Let's say I want to build a system that will automatically filter out resumes based on the information in them. A big problem that technology companies have is that we get tons and tons of resumes for our positions. We have to decide who we actually bring in for an interview, because it can be expensive to fly somebody out and actually take the time out of the day to conduct an interview. So what if there were a way to actually take historical data on who actually got hired and map that to things that are found on their resume?
We could construct a decision tree that will let us go through an individual resume and say, "OK, this person actually has a high likelihood of getting hired, or not". We can train a decision tree on that historical data and walk through that for future candidates. Wouldn't that be a wonderful thing to have?
So let's make some totally fabricated hiring data that we're going to use in this example:
In the preceding table, we have candidates that are just identified by numerical identifiers. I'm going to pick some attributes that I think might be interesting or helpful to predict whether or not they're a good hire or not. How many years of experience do they have? Are they currently employed? How many employers have they had previous to this one? What's their level of education? What degree do they have? Did they go to what we classify as a top-tier school? Did they do an internship while they were in college? We can take a look at this historical data, and the dependent variable here is Hired. Did this person actually get a job offer or not based on that information?
Now, obviously there's a lot of information that isn't in this model that might be very important, but the decision tree that we train from this data might actually be useful in doing an initial pass at weeding out some candidates. What we end up with might be a tree that looks like the following:
- So it just turns out that in my totally fabricated data, anyone that did an internship in college actually ended up getting a job offer. So my first decision point is "did this person do an internship or not?" If yes, go ahead and bring them in. In my experience, internships are actually a pretty good predictor of how good a person is. If they have the initiative to actually go out and do an internship, and actually learn something at that internship, that's a good sign.

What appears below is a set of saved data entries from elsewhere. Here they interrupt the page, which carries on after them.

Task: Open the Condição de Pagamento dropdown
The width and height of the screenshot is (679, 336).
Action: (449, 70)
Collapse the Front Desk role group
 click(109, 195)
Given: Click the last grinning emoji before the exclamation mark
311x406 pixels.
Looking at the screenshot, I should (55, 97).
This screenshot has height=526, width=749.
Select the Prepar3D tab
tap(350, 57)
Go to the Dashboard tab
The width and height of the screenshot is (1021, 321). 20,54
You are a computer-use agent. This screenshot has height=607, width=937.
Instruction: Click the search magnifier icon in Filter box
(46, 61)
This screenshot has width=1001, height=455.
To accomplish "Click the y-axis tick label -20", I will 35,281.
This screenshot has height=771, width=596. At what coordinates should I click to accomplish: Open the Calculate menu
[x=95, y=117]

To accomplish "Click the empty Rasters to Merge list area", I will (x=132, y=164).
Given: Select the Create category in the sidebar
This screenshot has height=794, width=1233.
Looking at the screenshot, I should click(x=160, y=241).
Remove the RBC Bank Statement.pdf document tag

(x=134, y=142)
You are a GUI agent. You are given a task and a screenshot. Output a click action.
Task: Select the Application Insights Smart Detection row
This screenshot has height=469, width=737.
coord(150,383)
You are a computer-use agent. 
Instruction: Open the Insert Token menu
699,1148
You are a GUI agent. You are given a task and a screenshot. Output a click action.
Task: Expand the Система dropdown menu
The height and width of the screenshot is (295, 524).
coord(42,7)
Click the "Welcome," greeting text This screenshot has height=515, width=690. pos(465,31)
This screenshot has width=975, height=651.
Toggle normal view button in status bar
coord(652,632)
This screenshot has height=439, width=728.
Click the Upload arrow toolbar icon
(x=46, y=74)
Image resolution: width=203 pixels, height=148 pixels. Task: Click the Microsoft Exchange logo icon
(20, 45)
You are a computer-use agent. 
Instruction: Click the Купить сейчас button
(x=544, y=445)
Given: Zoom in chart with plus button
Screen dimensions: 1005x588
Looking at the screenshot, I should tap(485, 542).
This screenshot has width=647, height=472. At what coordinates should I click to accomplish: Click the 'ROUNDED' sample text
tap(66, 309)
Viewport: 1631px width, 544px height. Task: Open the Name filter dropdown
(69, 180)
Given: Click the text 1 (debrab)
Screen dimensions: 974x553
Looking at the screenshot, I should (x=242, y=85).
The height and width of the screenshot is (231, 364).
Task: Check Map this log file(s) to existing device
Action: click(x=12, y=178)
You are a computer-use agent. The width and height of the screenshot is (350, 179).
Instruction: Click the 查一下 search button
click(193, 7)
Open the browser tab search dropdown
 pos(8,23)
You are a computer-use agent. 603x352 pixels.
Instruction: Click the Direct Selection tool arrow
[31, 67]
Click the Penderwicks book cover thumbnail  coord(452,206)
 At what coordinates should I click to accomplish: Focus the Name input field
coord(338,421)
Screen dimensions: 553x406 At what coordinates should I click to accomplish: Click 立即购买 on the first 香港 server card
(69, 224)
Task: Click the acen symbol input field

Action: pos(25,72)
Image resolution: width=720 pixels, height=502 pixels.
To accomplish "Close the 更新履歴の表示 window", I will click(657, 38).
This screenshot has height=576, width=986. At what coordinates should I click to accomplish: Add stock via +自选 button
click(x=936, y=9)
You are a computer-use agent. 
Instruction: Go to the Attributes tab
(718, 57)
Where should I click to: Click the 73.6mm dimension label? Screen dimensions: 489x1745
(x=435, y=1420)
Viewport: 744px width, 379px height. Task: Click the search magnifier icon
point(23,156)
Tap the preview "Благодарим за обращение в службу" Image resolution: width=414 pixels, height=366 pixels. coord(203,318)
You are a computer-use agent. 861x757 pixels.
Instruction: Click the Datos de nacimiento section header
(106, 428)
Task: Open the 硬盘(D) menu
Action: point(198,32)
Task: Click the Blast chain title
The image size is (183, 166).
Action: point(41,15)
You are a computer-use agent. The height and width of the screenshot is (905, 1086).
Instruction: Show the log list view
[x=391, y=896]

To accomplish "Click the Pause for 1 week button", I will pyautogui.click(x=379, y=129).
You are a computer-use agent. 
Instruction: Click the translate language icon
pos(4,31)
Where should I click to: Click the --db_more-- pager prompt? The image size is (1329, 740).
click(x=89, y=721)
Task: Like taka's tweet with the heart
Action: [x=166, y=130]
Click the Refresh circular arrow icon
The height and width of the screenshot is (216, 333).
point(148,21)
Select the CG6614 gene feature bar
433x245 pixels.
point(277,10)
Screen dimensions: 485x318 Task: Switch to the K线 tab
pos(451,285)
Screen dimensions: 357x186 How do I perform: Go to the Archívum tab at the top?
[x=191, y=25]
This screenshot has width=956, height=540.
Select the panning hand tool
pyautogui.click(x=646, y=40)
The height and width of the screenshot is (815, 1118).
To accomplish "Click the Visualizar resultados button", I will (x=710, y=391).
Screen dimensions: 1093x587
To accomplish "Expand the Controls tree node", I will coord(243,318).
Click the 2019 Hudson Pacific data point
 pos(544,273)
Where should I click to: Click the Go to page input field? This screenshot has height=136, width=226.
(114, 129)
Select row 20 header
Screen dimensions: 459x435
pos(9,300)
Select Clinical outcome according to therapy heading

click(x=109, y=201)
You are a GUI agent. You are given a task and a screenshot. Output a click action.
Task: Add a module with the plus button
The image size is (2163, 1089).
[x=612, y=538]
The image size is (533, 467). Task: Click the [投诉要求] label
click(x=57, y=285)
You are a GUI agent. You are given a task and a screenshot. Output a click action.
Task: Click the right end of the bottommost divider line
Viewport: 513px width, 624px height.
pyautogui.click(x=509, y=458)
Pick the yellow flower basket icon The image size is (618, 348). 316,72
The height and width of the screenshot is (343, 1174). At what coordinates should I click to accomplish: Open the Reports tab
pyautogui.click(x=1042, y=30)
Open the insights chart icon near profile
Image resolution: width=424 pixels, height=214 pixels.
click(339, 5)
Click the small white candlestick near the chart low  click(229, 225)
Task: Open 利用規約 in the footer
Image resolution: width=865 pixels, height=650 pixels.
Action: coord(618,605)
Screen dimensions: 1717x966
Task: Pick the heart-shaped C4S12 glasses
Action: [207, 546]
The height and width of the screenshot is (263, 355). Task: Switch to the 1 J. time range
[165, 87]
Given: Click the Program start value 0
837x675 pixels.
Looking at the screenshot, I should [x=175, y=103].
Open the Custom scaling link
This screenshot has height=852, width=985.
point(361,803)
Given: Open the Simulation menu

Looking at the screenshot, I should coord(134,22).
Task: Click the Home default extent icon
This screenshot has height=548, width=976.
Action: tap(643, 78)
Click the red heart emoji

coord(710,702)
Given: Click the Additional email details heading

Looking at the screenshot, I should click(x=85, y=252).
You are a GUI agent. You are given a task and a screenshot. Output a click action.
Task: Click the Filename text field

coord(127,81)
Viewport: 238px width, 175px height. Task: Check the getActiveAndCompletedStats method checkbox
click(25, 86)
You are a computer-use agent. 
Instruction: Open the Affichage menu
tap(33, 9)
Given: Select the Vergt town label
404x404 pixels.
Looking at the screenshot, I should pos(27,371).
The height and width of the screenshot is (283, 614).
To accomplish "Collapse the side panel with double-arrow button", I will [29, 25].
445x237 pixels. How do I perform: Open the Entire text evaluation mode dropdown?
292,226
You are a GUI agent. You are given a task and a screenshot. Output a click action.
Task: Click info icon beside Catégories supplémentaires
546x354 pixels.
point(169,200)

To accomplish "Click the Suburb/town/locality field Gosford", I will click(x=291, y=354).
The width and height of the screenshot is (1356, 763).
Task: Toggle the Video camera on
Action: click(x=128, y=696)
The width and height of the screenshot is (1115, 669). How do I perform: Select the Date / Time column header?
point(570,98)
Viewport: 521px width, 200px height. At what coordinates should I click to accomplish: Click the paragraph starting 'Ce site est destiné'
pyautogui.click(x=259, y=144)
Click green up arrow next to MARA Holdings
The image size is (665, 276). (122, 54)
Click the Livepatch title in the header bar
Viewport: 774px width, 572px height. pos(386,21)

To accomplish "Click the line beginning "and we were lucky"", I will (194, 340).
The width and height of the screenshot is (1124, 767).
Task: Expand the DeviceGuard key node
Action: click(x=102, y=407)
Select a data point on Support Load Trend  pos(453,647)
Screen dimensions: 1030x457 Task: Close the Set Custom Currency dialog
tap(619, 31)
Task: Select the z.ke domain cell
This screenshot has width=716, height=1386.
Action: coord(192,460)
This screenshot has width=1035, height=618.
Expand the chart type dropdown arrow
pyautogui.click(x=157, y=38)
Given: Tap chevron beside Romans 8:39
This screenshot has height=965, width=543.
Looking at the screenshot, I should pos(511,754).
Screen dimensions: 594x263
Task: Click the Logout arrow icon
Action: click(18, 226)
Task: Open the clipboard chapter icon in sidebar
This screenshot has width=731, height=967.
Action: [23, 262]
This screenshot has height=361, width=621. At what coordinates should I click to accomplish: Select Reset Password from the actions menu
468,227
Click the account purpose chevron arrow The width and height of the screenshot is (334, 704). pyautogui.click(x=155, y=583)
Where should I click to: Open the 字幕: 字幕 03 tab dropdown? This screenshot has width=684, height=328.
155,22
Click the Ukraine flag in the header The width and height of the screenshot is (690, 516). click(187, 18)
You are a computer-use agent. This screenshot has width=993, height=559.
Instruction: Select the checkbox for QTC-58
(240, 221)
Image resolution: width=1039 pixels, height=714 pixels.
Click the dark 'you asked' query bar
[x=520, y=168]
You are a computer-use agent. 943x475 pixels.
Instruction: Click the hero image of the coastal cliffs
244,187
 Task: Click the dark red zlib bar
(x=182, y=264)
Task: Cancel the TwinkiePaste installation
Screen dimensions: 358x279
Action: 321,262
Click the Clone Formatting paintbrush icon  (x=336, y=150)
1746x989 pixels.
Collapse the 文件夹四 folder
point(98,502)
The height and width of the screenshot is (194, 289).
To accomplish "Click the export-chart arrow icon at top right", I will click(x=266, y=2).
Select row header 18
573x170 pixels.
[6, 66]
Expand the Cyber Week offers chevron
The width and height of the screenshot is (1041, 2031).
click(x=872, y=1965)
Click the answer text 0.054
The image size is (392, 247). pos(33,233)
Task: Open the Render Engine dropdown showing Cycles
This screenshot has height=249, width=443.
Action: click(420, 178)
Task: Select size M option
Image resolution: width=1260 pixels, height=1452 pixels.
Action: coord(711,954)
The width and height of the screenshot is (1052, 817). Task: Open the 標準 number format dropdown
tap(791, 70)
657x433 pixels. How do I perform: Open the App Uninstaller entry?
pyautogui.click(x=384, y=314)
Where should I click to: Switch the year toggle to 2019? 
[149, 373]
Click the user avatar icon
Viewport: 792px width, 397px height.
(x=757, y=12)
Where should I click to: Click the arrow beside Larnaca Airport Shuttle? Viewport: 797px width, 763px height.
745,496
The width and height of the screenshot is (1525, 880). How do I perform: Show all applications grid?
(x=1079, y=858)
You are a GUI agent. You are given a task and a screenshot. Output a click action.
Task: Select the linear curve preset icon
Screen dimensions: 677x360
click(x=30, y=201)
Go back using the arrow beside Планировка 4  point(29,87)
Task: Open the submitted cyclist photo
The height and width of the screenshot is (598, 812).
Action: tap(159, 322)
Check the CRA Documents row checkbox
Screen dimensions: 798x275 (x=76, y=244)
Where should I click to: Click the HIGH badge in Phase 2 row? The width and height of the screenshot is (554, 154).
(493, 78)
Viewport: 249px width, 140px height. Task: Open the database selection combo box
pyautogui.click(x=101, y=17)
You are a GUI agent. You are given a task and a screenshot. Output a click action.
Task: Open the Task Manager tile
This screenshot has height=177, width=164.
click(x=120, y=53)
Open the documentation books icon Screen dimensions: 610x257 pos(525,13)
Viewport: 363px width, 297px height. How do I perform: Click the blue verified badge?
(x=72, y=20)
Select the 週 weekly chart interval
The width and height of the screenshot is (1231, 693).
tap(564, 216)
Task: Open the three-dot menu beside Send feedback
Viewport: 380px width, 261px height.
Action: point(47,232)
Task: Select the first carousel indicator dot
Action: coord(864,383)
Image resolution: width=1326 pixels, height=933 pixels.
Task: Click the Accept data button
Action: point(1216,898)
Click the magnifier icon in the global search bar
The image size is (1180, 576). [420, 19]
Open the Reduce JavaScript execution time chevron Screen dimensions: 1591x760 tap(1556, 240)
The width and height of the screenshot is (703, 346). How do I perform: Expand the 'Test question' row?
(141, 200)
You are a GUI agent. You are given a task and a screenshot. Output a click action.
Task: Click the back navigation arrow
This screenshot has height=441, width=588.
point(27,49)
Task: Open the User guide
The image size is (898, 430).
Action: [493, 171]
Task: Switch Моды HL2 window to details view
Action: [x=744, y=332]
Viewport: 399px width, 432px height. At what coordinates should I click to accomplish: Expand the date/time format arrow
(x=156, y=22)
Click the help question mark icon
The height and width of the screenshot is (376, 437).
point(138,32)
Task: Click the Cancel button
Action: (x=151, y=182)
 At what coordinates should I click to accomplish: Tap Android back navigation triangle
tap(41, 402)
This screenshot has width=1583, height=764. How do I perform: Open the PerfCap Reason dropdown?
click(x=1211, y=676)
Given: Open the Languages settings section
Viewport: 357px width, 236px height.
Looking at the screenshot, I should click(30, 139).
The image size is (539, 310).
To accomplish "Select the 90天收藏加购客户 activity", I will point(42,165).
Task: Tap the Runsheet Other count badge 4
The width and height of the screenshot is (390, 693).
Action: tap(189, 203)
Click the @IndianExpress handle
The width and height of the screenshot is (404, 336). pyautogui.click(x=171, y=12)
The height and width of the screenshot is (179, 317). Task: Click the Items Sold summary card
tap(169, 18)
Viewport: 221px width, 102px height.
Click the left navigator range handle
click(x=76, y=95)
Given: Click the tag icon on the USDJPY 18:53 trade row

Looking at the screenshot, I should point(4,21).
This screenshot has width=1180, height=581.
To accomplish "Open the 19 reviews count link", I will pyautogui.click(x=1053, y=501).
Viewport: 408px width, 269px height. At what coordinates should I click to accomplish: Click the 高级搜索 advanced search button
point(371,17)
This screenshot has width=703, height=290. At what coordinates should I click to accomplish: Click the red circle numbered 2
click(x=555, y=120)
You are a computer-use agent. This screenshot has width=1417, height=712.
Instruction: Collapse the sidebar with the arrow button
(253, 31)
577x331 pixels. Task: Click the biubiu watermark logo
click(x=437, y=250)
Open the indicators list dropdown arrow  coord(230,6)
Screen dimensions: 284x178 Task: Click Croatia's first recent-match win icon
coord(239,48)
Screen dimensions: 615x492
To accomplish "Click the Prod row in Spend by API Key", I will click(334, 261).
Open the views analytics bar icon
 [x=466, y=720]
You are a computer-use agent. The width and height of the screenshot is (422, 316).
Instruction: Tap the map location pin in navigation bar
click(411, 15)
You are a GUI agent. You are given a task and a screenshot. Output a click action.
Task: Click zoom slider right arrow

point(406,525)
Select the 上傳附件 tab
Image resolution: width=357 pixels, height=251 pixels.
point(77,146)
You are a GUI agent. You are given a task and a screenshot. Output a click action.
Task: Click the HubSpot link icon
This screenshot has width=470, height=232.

- Do they currently have a job? Well, if they are currently employed, in my very small fake dataset it turned out that they are worth hiring, just because somebody else thought they were worth hiring too. Obviously it would be a little bit more of a nuanced decision in the real world.
- If they're not currently employed, do they have less than one prior employer? If yes, this person has never held a job and they never did an internship either. Probably not a good hire decision. Don't hire that person.
- But if they did have a previous employer, did they at least go to a top-tier school? If not, it's kind of iffy. If so, then yes, we should hire this person based on the data that we trained on.